Lo scorrere del tempo alleggerisce parzialmente la posizione due dei tre commercialisti imputati nel procedimento nato dal secondo filone, quello che vede attualmente coinvolte tredici persone tra consulenti fiscali e immigrati, della maxi-inchiesta Transfugio, le cui accuse, per quanto riguarda i reati di falso in atto pubblico e la violazione di una disposizione contro le immigrazioni clandestine, sono state ieri (lunedì 13 novembre) stralciate dal processo in corso nelle aule del tribunale di Ferrara per sopraggiunta prescrizione.
La vicenda è quella relativa all’operazione che, coordinata dalla Procura di Ferrara e portata avanti dagli uomini del Nucleo Economico-Finanziario della Guardia di Finanza, ha permesso di scoprire e smantellare – tra il 2014 e il 2019, a Ferrara e provincia – una rete di false dichiarazioni dei redditi per ottenere il rilascio o il rinnovo del permesso di soggiorno.
Per quei fatti, lo scorso 21 settembre, ventisette posizioni, tra datori di lavoro e persone di nazionalità straniera, erano già state ‘salvate’ dalla prescrizione, nonostante le accuse a vario titolo di favoreggiamento dell’immigrazione clandestina, falso in atto pubblico e induzione in errore di pubblico ufficiale che sono cadute a causa del troppo tempo trascorso dai fatti inizialmente contestati.
A dare il via alle indagini eseguite dalle Fiamme Gialle erano state diverse segnalazioni di natura amministrativa pervenute dall’Ufficio Immigrazione della Questura del capoluogo estense, destinataria di numerose domande per il rinnovo dei permessi di soggiorno da parte di cittadini extracomunitari residenti nella provincia ferrarese.

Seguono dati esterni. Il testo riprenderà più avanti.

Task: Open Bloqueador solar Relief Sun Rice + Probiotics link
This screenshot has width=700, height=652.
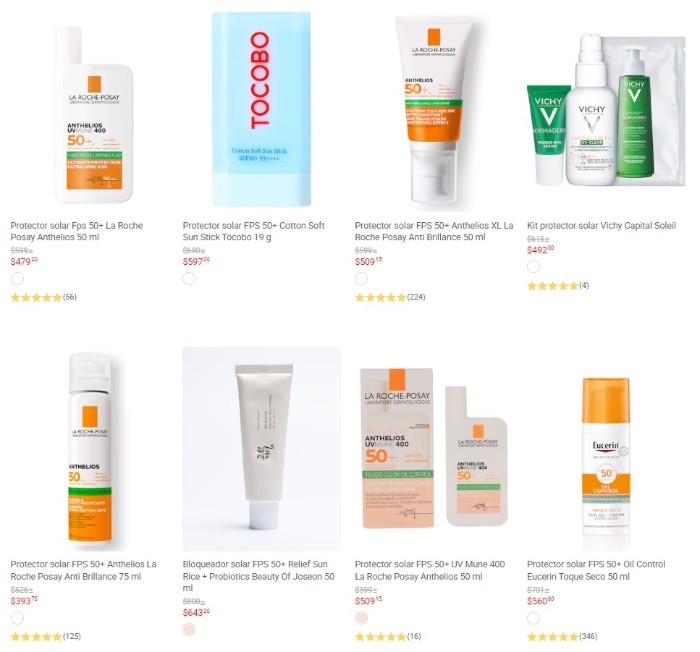Action: [x=258, y=576]
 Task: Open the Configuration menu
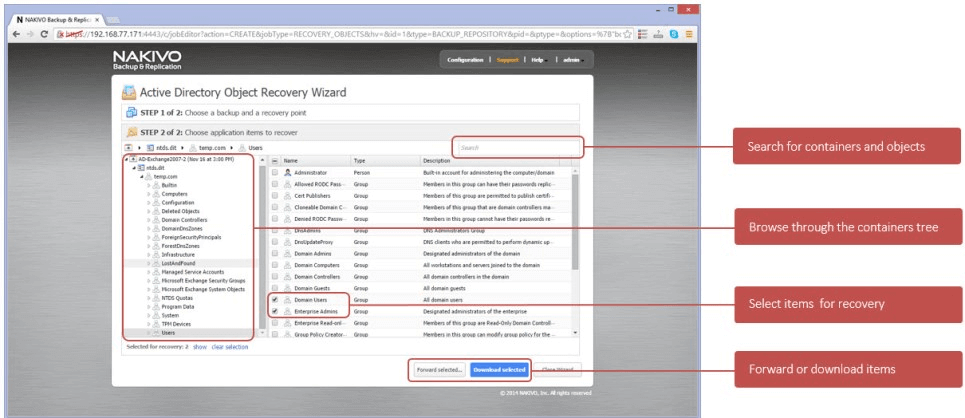pyautogui.click(x=465, y=60)
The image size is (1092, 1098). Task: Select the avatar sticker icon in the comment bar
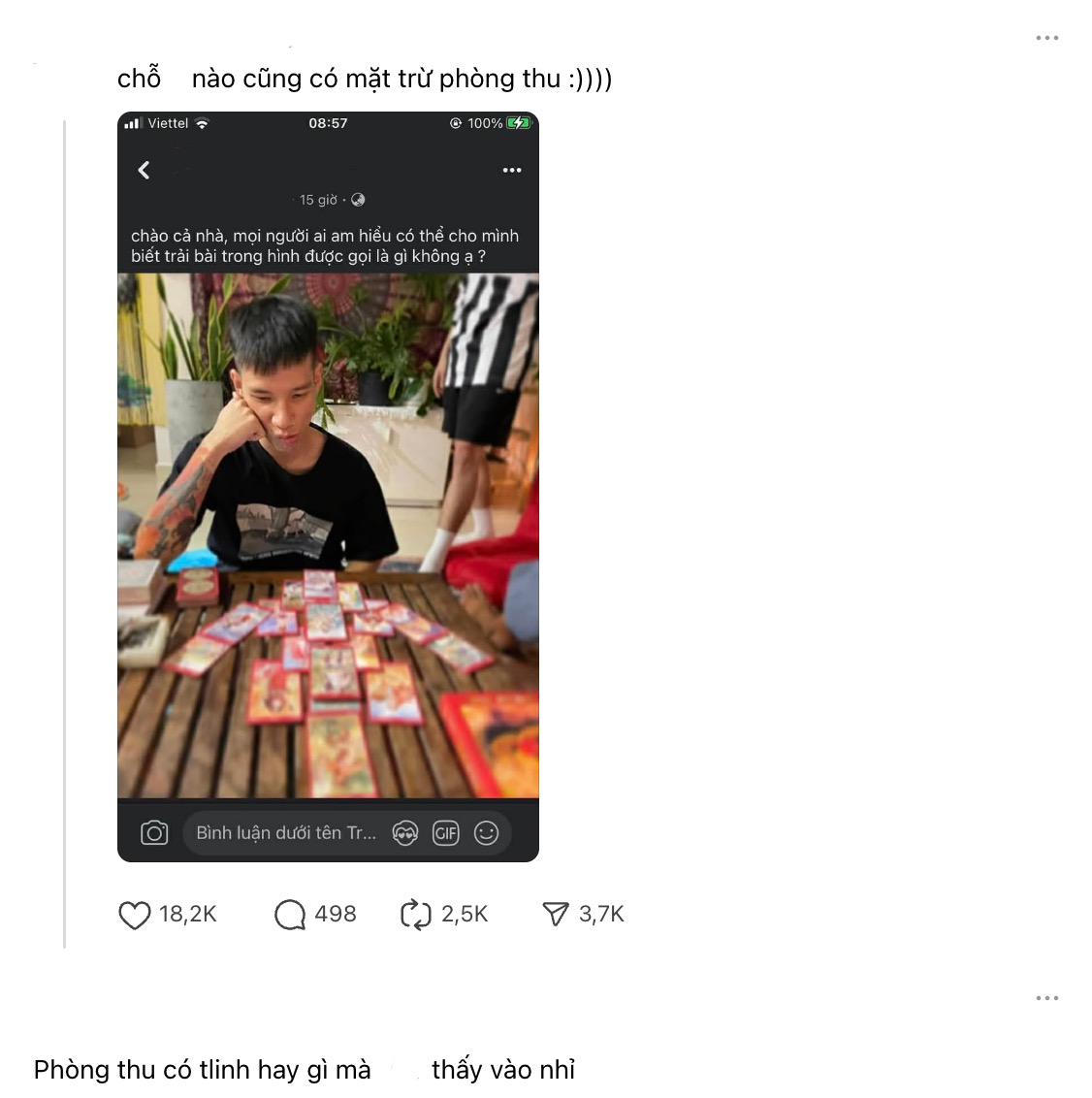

L’esame della documentazione fiscale redatta per il rilascio dei documenti di soggiorno aveva portato ad accertare, in molti casi, che i professionisti avevano richiesto all’Agenzia delle Entrate un’attribuzione solo “formale” della “partita iva” per i loro “clienti”, poiché quest’ultimi di fatto non hanno avviato alcuna attività di natura imprenditoriale: le attività dichiarate sono state le più svariate, dal commercio al dettaglio e all’ingrosso, alle attività di tipo artigianale o manifatturiere.
Nessuno dei “neo imprenditori” individuati aveva mai avuto una sede effettiva, attrezzature, macchinari, capannoni, dipendenti, né rapporti con clienti e fornitori. Così, a chiusura dell’anno fiscale, i consulenti compiacenti provvedevano a inserire nelle dichiarazioni presentate telematicamente al fisco per i loro clienti, i dati “artefatti” di una contabilità inesistente: dal fatturato alle spese, comprese quelle per l’eventuale personale dipendente.
Lo scopo finale delle decine di azioni criminose messe sistematicamente in atto almeno dal 2014 dai professionisti indagati era quello di consentire ai propri clienti di far figurare che possedevano il cosiddetto “reddito sociale superiore alla soglia minima“, pari a 5.983,64 euro, necessario per istruire le pratiche di rilascio o rinnovo del permesso di soggiorno, e in particolar modo di quello cosiddetto di “lungo periodo“, il più ambito, perché consente di spostarsi liberamente e senza limiti temporali e di ottenere anche il ricongiungimento familiare. Il tutto, ovviamente, dietro compenso.
Il sistema illecito individuato dalla Guardia di Finanza di Ferrara era ben collaudato: i professionisti venivano contattati attraverso il classico “passaparola“.
Si tornerà in aula il 22 aprile, quando sarà sentita la sovrintendente della polizia di Stato, Annalisa Tralli, chiamata a testimoniare sulle posizioni dei migranti coinvolti nel procedimento.